Rewrite the items from the start through the line that contains "(1126, 362)", replacing "sidebar" with "side panel" and keeping everything else the same. Leave the pictures out of your answer.

• • • •

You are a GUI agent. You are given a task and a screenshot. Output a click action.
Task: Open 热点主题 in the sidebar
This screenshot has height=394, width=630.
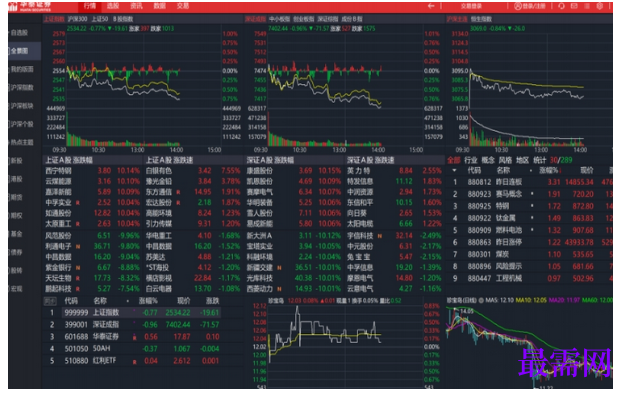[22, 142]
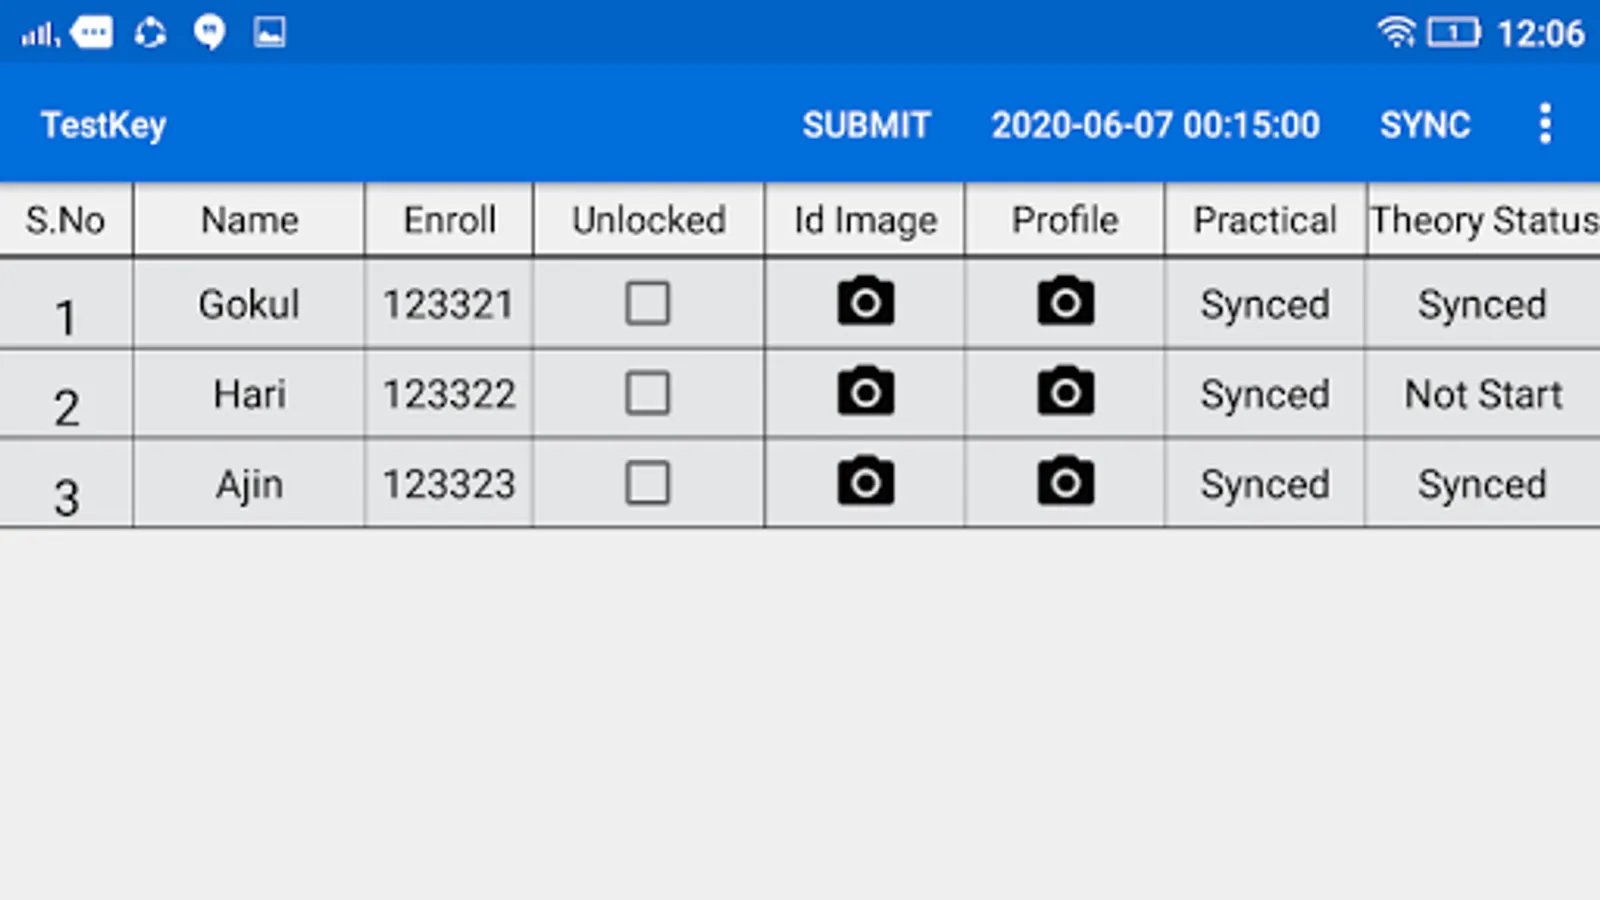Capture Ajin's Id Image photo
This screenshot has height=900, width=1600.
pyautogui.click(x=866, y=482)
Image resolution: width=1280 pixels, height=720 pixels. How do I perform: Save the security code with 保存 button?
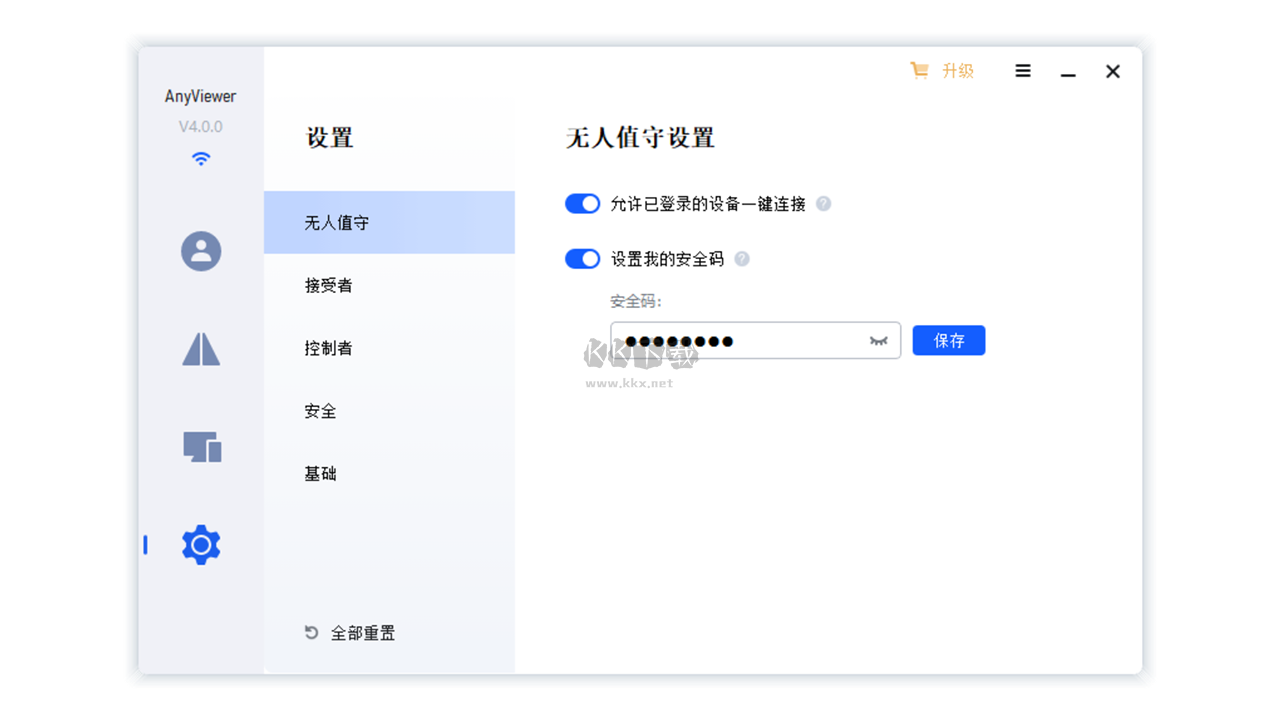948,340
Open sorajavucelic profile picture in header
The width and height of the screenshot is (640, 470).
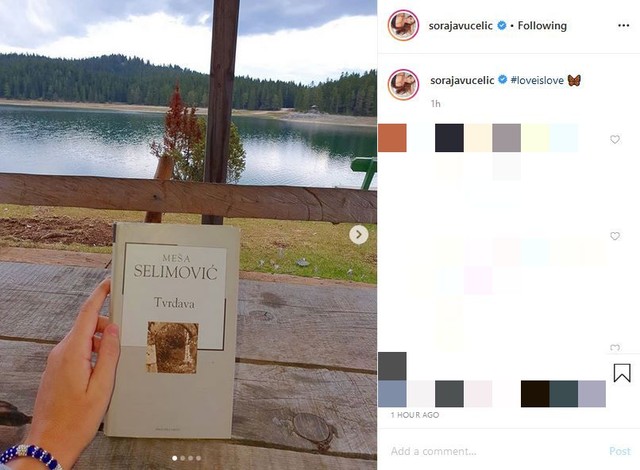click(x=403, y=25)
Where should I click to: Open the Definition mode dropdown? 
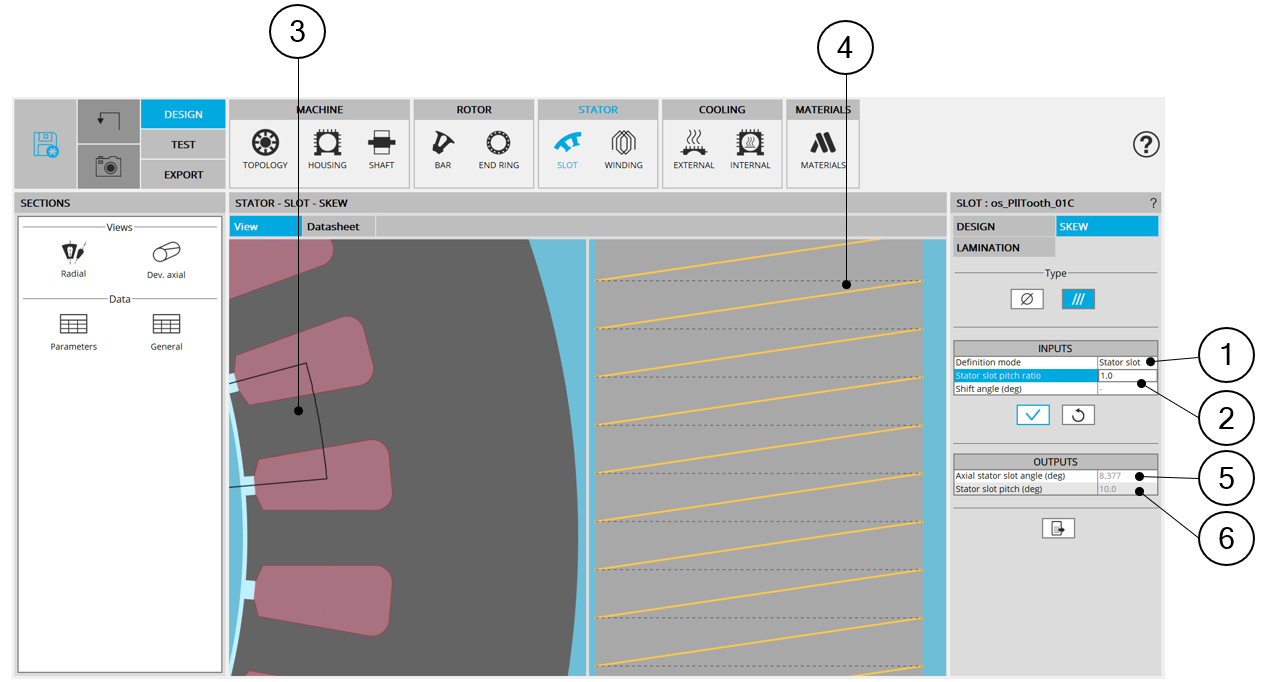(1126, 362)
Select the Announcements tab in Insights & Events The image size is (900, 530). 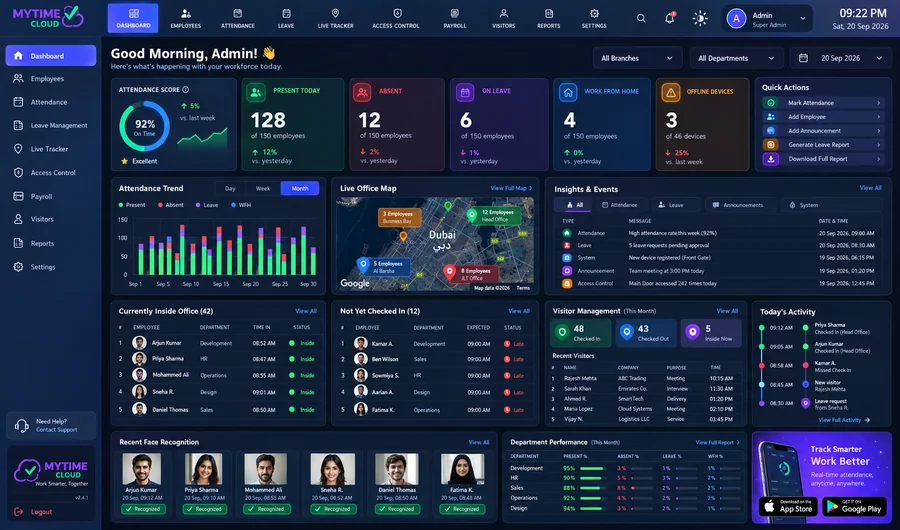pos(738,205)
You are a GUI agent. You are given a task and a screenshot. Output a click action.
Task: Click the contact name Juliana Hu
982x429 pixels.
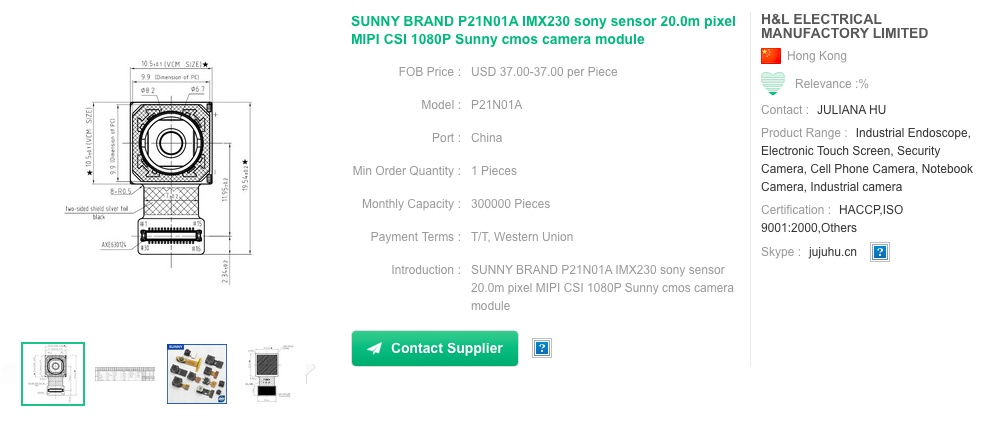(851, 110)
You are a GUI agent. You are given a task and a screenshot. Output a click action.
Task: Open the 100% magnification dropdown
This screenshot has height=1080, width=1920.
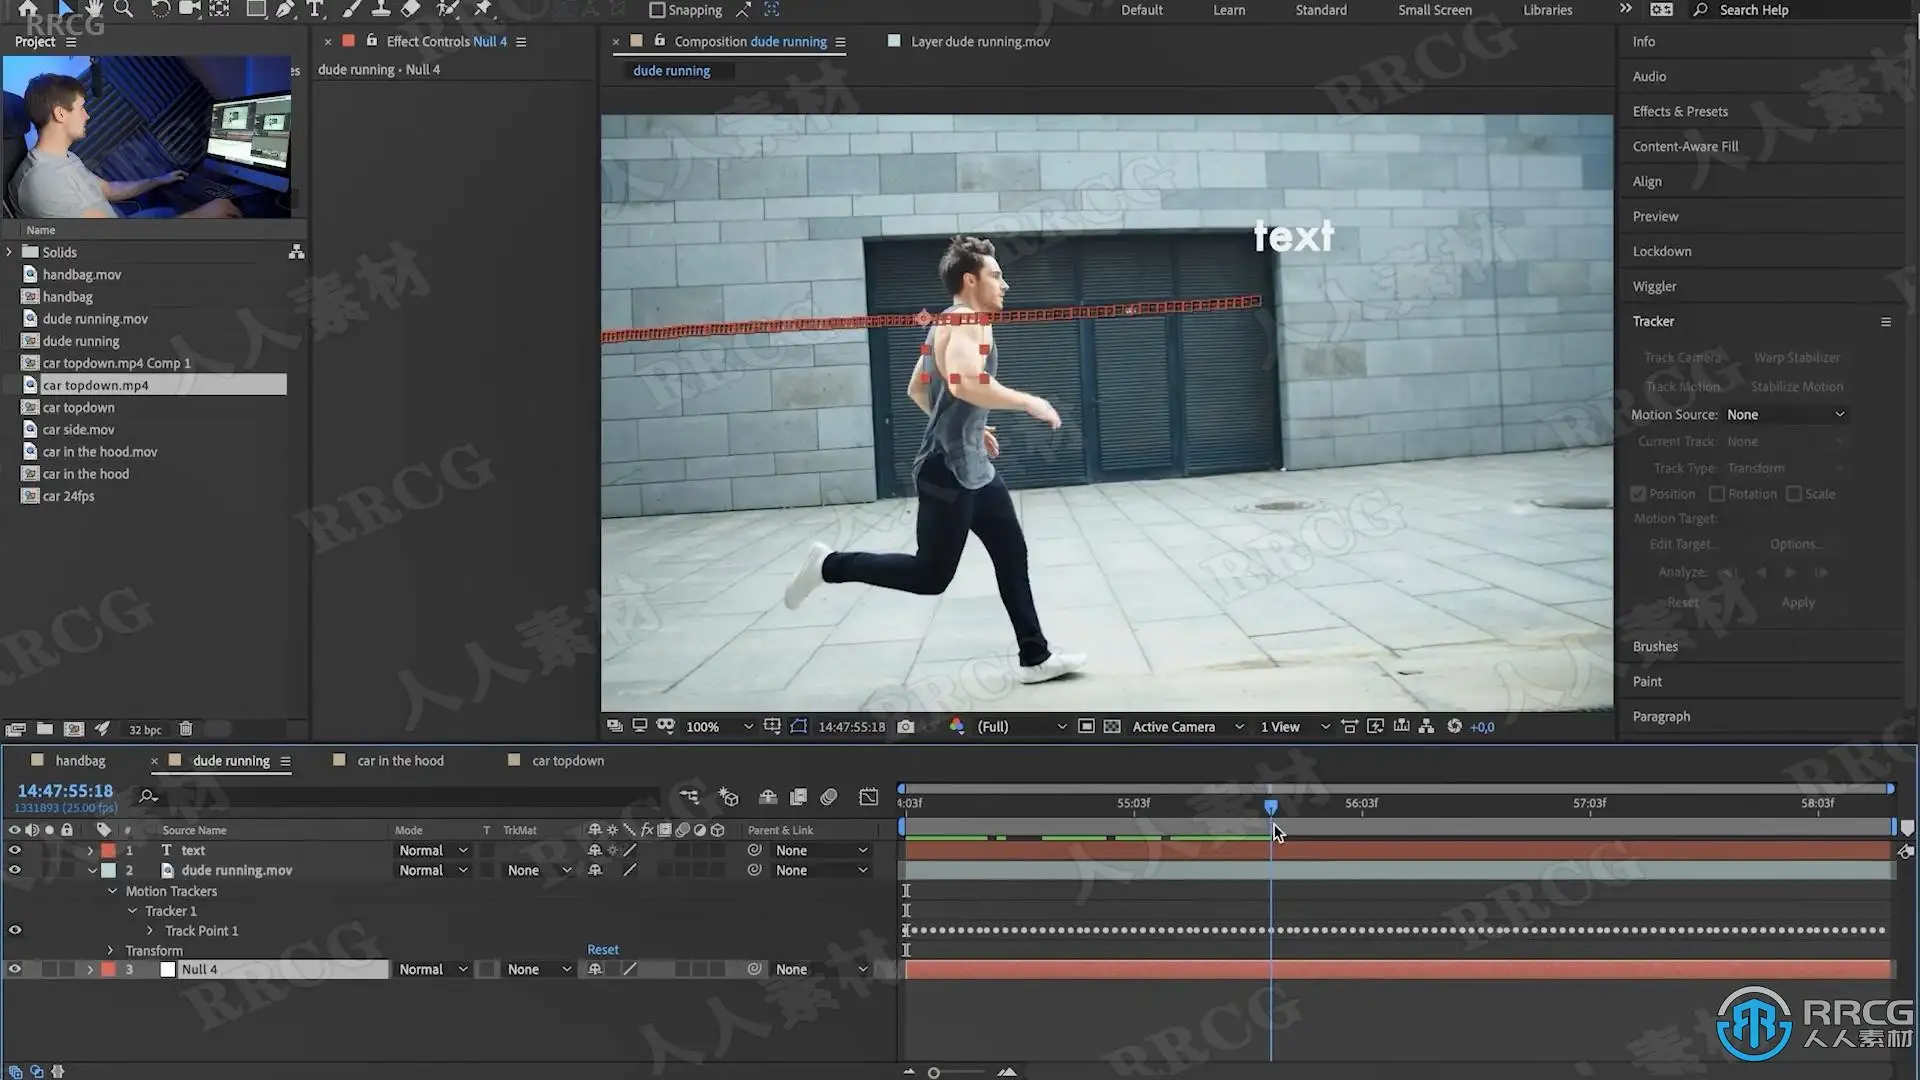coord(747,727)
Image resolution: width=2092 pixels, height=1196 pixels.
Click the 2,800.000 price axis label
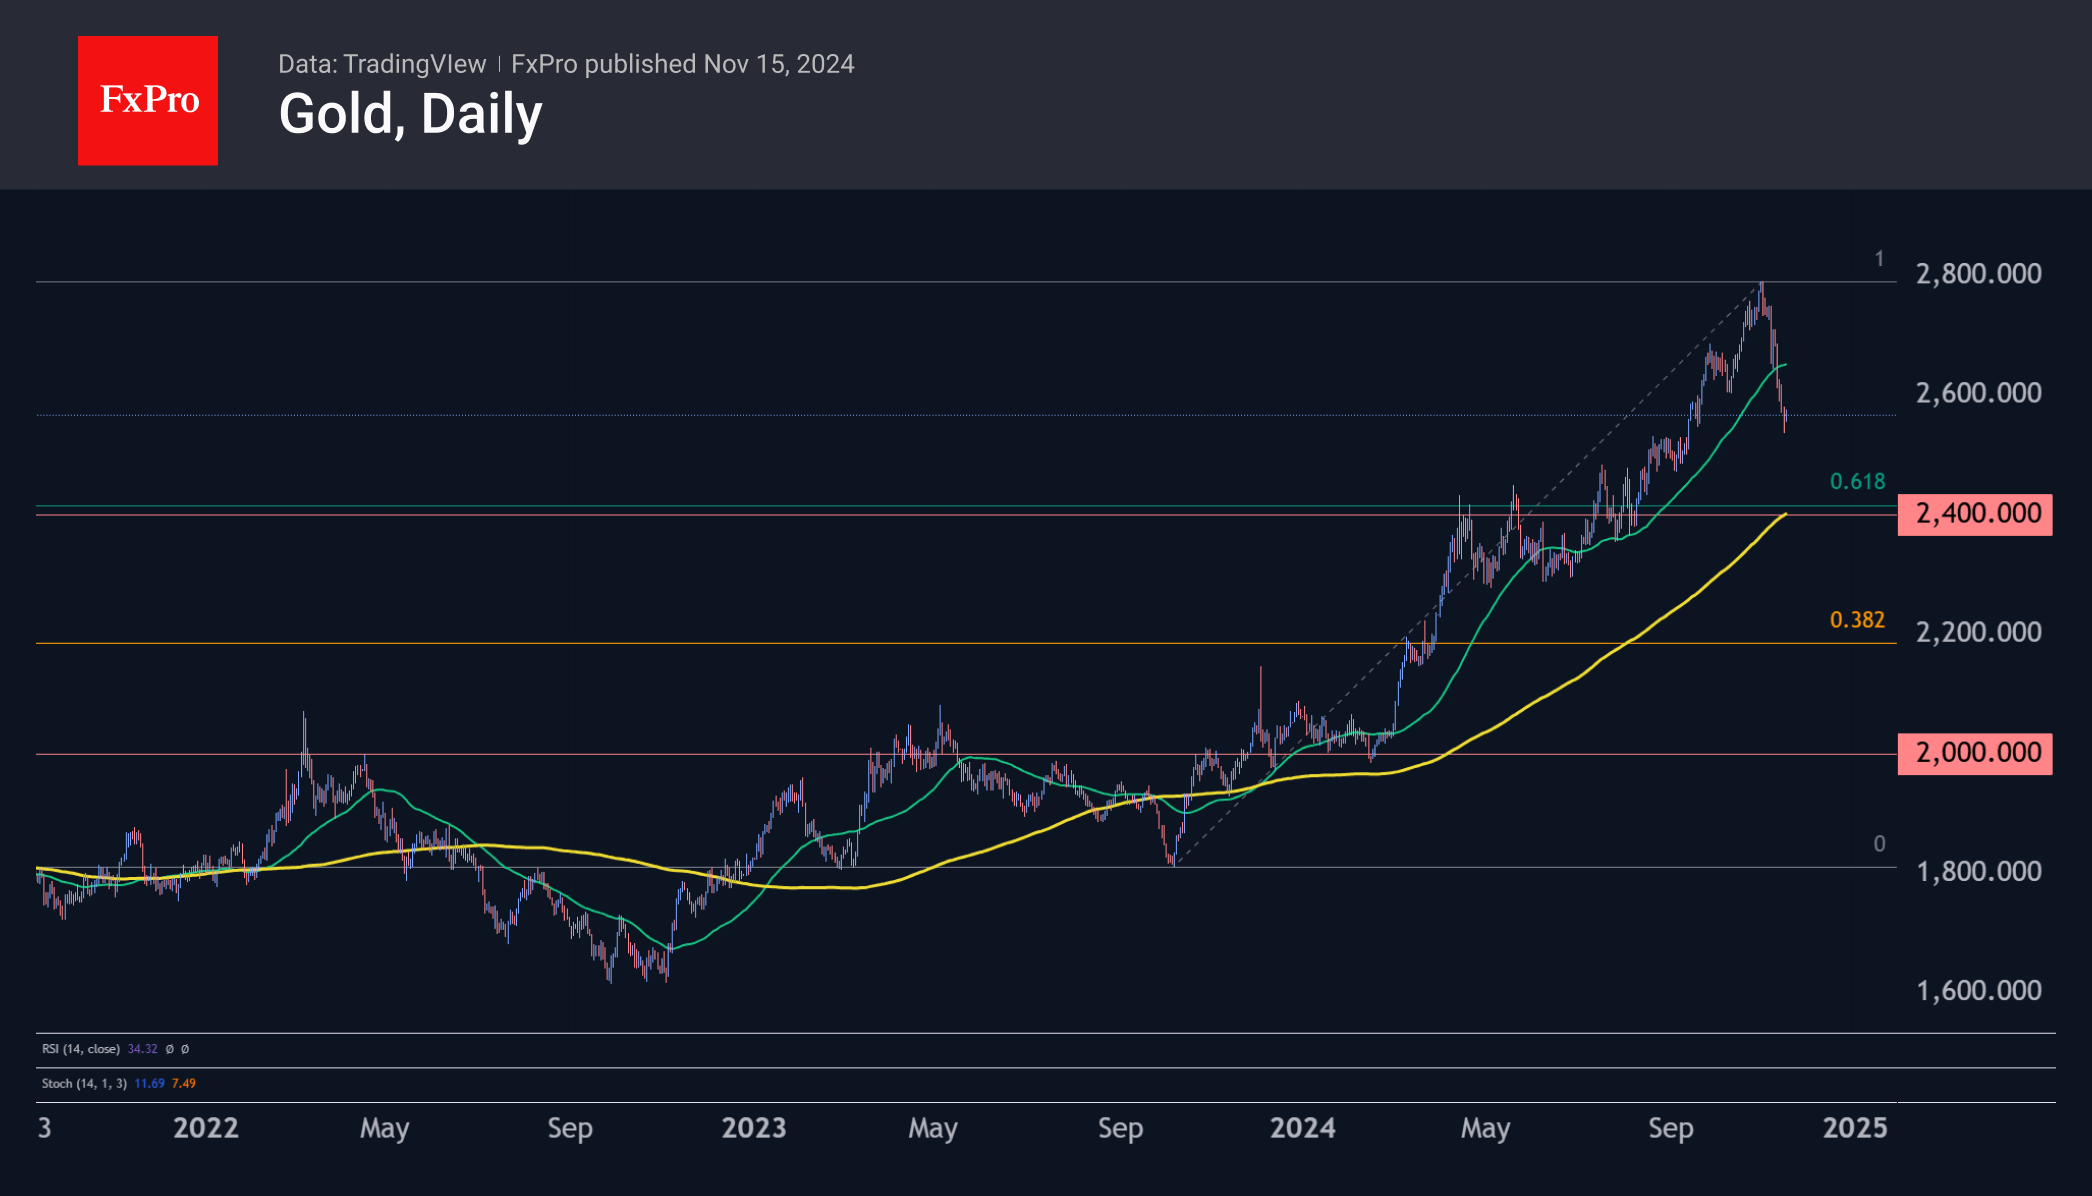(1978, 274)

• • • •

§ **Result below**:
You are a GUI agent. You are given a task and a screenshot. Output a click action.
Task: Open 热点主题 in the side panel
This screenshot has height=394, width=630.
[22, 142]
Capture Ajin's Id Image photo
This screenshot has height=900, width=1600.
pyautogui.click(x=866, y=482)
Image resolution: width=1280 pixels, height=720 pixels. How do I perform: Save the security code with 保存 button?
948,340
Open sorajavucelic profile picture in header
The width and height of the screenshot is (640, 470).
click(x=403, y=25)
Where should I click to: Open the Definition mode dropdown? 
(1126, 362)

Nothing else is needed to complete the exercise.